The identification of compounds disrupting SHP2 Higher Order Structure will allow the development of treatments for cancer. The compounds have shown the disruption of antitumor target SHP2 in vitro and activities in multiple cancer cell lines.

The claimed invention differs from what currently exists. Targeting SHP2 Higher Order Structure stability is a unique approach, which is based in part on our previous patent in Protein Conformational Array.
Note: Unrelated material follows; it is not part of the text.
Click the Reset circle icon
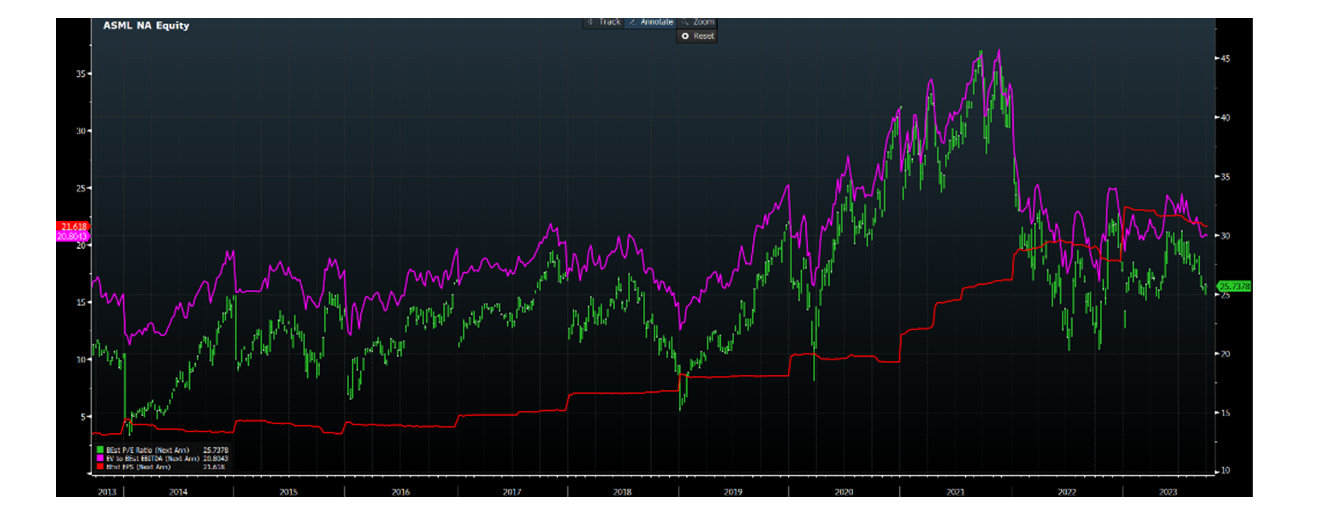Viewport: 1335px width, 526px height. (685, 35)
We are the only party using this approach for antitumor compound screening.

Previous approaches for SHP2 allosteric regulators were screened based on phosphatase activity which limited the scope of compounds that could be identified.
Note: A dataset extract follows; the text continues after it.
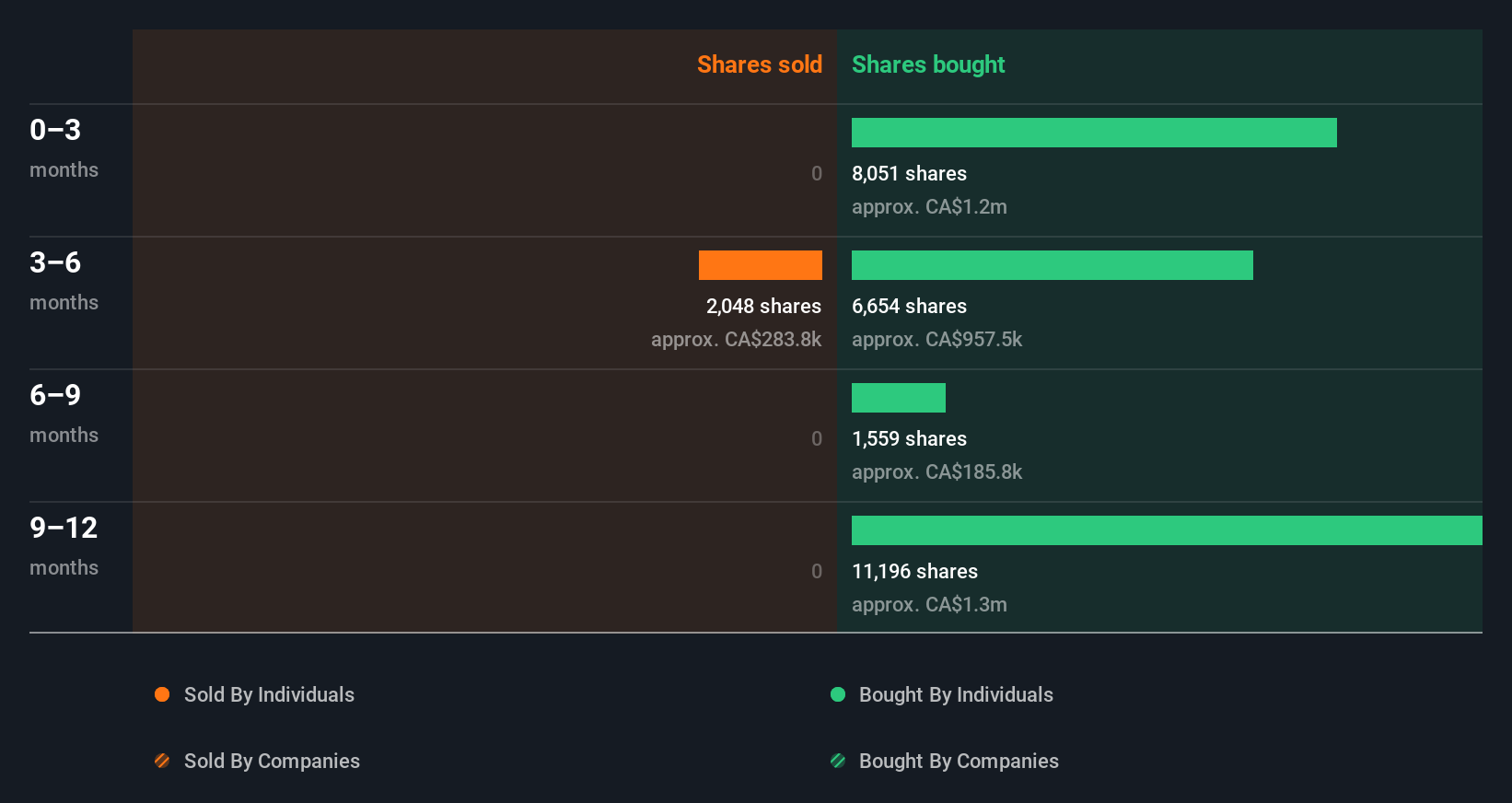Viewport: 1512px width, 803px height.
Task: Toggle the Sold By Companies legend label
Action: click(x=272, y=761)
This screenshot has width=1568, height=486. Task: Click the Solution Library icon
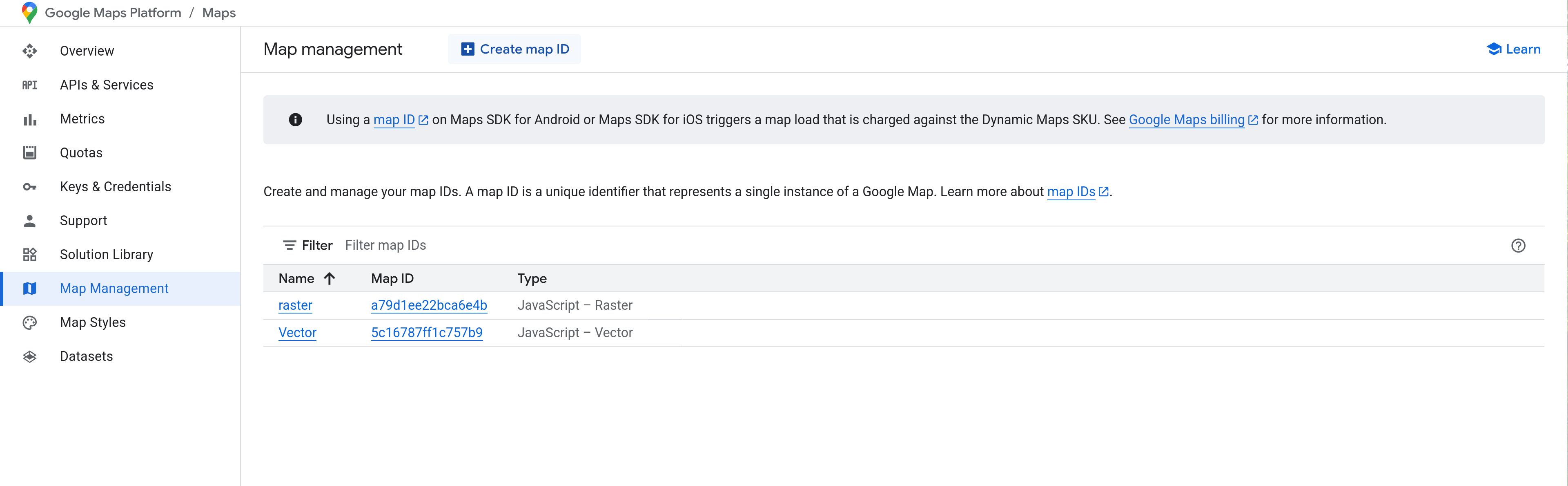[29, 254]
The screening using SHP2 Protein Conformational Array could select compounds acting in three separate modes of action instead of just activity inhibition.

Also, the invention can be used for disease treatment in CNS and septic shock treatments.

As discussed herein, and as seen by way of example inhereto, in a preferred embodiment the present invention comprises:

. Compounds identified by the SHP2 screening.

. SHP2 Sandwich ELISA

. SHP2 Direct ELISA

. Cancer cell lines

. SHP2 whole profile analysis

. Western Blot for SHP2, KRAS, ERK, β-Actin

SHP2 sandwich ELISA, whole profile ELISA and cancer cell lines were used for the identification and validation of the compounds.

The compounds identified can be used as monotherapy or in combination with other anti-cancer drugs as combo therapy for cancer treatments.

Through chemical synthesis.

Animal tumor model and human clinical trials will further validate the identified compounds as anti-tumor agents.

The compounds identified can be used as the starting points to identify more potent and/or specific compounds for SHP2 disruption.

The invention can be used as monotherapy or in combination with other marketed drugs as combo therapy for cancer treatment.

Additionally, these compounds can also be used for disease treatment in other therapeutic areas such as CNS.

Also, the invention can be used for disease treatment in CNS and septic shock treatments.

It should be understood, of course, that the foregoing relates to exemplary embodiments of the invention and that modifications may be made without departing from the spirit and scope of the invention as set forth in the following claims.